On Friday the governments of Iraq and the United States reached a landmark agreement for the final exit of all US-coalition troops from the territory of Iraq.
Several sources confirmed to Reuters that hundreds of still remaining American and Western allied troops will pull out of the country by September 2025, with the remainder to exit by the close of 2026.
It will bring to an end an almost quarter-century occupation which began with the 2003 'shock and awe' bombing of Baghdad and full-scale invasion under the Bush-Cheney administration. The US overthrew Saddam Hussein and the country suffered many years of chaos, an anti-US insurgency, and the rise of terror groups like AQI and ISIS. Hundreds of thousands of Iraqi civilians died, and by some estimates one million perished. Several thousands of US and coalition troops died.

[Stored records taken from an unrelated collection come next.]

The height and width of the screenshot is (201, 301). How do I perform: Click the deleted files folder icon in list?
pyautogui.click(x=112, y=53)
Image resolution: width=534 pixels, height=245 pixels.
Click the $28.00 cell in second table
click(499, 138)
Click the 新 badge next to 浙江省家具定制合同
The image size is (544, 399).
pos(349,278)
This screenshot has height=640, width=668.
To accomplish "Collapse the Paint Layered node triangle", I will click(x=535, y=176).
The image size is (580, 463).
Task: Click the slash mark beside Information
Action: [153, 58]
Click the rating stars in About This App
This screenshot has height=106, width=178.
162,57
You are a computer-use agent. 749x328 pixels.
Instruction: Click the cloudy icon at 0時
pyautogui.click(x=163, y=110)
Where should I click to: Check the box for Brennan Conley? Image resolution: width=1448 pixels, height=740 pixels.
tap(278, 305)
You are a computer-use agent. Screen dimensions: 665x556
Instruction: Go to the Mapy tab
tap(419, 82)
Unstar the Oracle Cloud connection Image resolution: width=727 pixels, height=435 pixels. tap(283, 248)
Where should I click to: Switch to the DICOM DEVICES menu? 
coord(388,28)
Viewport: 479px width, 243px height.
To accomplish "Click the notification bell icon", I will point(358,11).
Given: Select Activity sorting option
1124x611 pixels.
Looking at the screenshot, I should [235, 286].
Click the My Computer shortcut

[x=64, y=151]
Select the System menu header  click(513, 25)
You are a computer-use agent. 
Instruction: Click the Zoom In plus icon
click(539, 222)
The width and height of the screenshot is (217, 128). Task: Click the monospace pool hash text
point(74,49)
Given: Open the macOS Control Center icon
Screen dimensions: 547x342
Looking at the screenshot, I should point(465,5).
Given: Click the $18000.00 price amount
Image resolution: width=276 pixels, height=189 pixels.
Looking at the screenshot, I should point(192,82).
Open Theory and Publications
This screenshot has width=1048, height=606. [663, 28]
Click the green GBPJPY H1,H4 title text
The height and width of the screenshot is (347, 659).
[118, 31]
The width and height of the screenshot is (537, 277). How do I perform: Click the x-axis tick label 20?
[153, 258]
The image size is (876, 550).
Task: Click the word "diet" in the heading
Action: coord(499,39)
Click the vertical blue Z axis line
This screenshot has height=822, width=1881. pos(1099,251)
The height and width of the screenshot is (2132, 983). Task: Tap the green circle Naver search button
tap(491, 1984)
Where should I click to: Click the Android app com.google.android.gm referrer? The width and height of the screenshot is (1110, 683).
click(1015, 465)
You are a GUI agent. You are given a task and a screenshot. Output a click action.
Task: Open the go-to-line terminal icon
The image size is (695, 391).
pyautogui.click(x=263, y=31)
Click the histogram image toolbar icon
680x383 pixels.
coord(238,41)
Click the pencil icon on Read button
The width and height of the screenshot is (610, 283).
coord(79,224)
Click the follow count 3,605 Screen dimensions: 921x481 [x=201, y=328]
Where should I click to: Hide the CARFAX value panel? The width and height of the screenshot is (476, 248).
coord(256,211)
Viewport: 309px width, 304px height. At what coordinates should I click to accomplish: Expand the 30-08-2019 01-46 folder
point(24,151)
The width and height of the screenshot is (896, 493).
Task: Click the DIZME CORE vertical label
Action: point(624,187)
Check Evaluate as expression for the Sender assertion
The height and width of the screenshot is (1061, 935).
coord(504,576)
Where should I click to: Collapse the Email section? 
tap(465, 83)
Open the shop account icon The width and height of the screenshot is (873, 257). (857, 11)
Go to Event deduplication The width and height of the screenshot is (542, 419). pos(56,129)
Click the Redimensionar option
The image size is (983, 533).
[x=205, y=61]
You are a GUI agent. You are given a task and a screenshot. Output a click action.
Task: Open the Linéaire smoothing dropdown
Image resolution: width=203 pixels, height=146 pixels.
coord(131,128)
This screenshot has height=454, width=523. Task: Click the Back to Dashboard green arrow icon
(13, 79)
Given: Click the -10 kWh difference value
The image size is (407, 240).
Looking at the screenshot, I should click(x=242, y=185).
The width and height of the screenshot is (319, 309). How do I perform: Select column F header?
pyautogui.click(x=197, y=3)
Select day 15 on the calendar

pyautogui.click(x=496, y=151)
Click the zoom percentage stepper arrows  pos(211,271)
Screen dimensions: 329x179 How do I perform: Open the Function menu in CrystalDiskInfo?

Further, the government that replace Saddam has been, ironically enough, allied with Tehran and dominated by Shia politicians and their interests.
A senior US official told Reuters Friday, "We have an agreement, its now just a question of when to announce it." In recent years, the Pentagon has sought to justify its remaining in Iraq as necessary to combat ISIS.
But for years there have been widespread efforts in Iraqi parliament and among the population to force the foreign troops out. Political leaders in Iraqi Kurdistan (in the north), however, have been the most friendly to the US presence.
More recently, US bases and even the embassy have come under attack by Iran-aligned Shia paramilitary groups. The Iraqi Army has long been accused of giving these paramilitary groups free reign, and even cooperates with them in many cases.
The US withdrawal was supposed to happen earlier this summer but was put on hold amid escalation between Israel and Iran. Reuters reports the following statement of the Iraqi government:
Farhad Alaaldin, foreign affairs adviser to the Iraqi prime minister, said technical talks with Washington on the coalition drawdown had concluded.
"We are now on the brink of transitioning the relationship between Iraq and members of the international coalition to a new level, focusing on bilateral relations in military, security, economic, and cultural areas," he said.
The Pentagon has long been worried that a full pullout from Iraq would leave American troops in Syria more exposed. US troops in Syria have been supported logistically from the Iraq side of the border. However, the Syrian government and its allied groups in Iraq have long charged American forces with looting Syrian oil, ferrying it across the border into Iraq.
Friday's announcement follows Biden's controversial rapid troop exit from Afghanistan in Aug.2021, which left many deaths, including among Marines and other service members, along with hundreds of Afghan civilians...
What a shot. Doesn't get more symbolic than this
— Al Misbah Institute (@almisbah123) August 31, 2021
Last US troops take off from Kabul marking an end to 20 years of US military presence in Afghanistan pic.twitter.com/TD0duGdvM8
Currently the US is believed to have some 2,500 US troops still in Iraq, many of them Army intelligence and special forces advisors, and 900 in neighboring Syria. However, the number of contractors and intelligence officers is likely much greater. Even after the final US troops depart Iraq, an entire army of private contractors is expected to remain.